A TRADER who sold thousands of pounds-worth of counterfeit goods on eBay is to be sentenced at Swindon Crown Court.

Anthony Grey, who ran TG Supplies from his home in Shapwick Close, carried on selling clothes with false trademarks even after listings on an auction site had been removed because they were fakes, the town’s magistrates were told.

Grey, 55, admitted 13 counts of offering goods for sale bearing a false trademark and three of selling goods with signs identical or likely to be mistaken for a trademark.

Phil Wirth, prosecuting for Swindon Borough Council, said Grey employed three people producing goods.

In interview under caution the defendant had admitted his workers took images and trademarks from the internet and put them on hoodies, teeshirts and caps using transfers.

Marvel characters Captain America and the Hulk, Jurassic Park, Thrasher and Marshall Amps were among the trademarks taken and used without permission.

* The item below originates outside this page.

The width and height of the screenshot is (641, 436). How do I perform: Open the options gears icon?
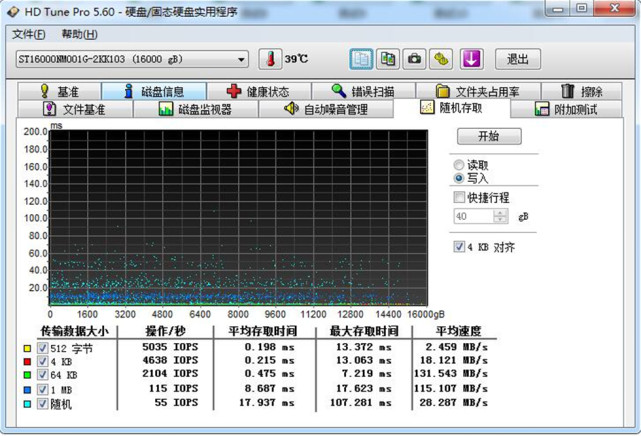click(442, 59)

He told council officers he had never heard of the Intellectual Property Office, the government organisation responsible for trademarks and copyright.

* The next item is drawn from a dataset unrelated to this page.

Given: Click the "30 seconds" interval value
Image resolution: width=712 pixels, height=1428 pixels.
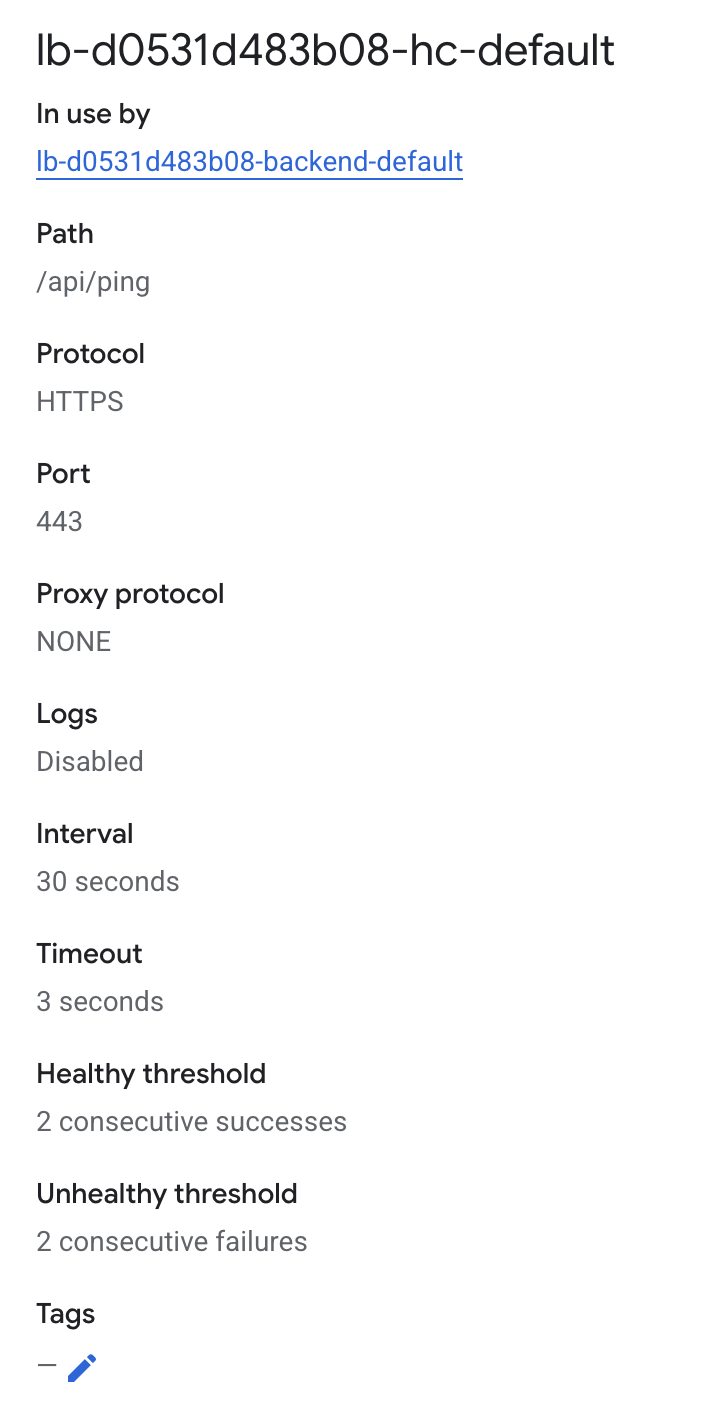Looking at the screenshot, I should (x=108, y=882).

In March, when public protection trading standards and police officers executed a warrant at his home, where he also ran an office supplies firm, he was dealing with between 3,500 and 4,000 orders a month, about half of them for clothing.

Before Christmas last year he had a number of listings removed by eBay because of complaints about trademark infringement.

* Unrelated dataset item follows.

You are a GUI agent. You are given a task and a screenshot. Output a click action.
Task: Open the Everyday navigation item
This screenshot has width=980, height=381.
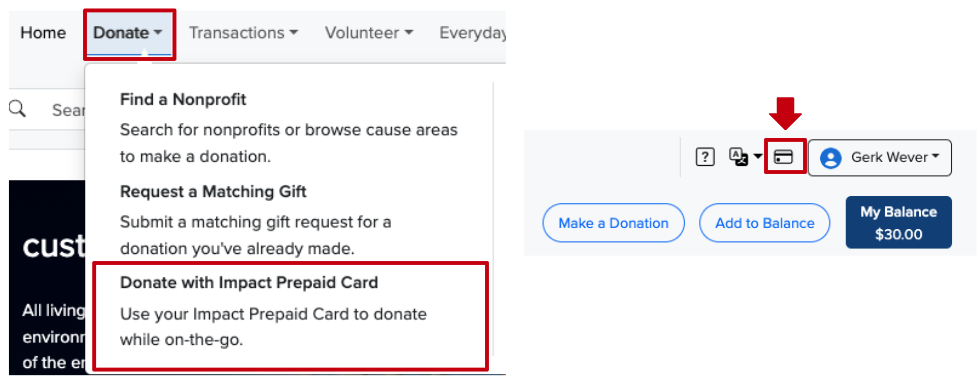point(472,32)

Mr Wirth said Grey took the view that because lots of other people were doing the same thing it was OK to continue.

“He did not know how the designs came about but almost certainly the images would have come from the internet.”

All the samples sent to the trademark owners for examination were confirmed to infringe copyright.

“It is clear he deliberately set out to sell products that he knew infringed trademarks,” said Mr Wirth. “And that he knew that what he was doing was wrong, but continued to do it because others were doing it.”

Mark Glendenning, defending, said: “He is before the court for naivete.”

Grey had a number of companies trading from his home and the bulk of the income came from the office supplies business.

His gross income for the 2014/15 year had been £35,000 and £40,000 the following year, with profit of £12,000. “He says 35 per cent of sales in those years are of these items.”

Grey had used images that were available on the internet.

“I have gone on the internet and I have managed to find products with every one of these trademarks,” said Mr Glendenning.

But since the intervention he had put in a system of checks to ensure he did not breach copyright rules.

“He accepts that he has committed the offence, he accepts that is comes under the definition of counterfeiting,” he added.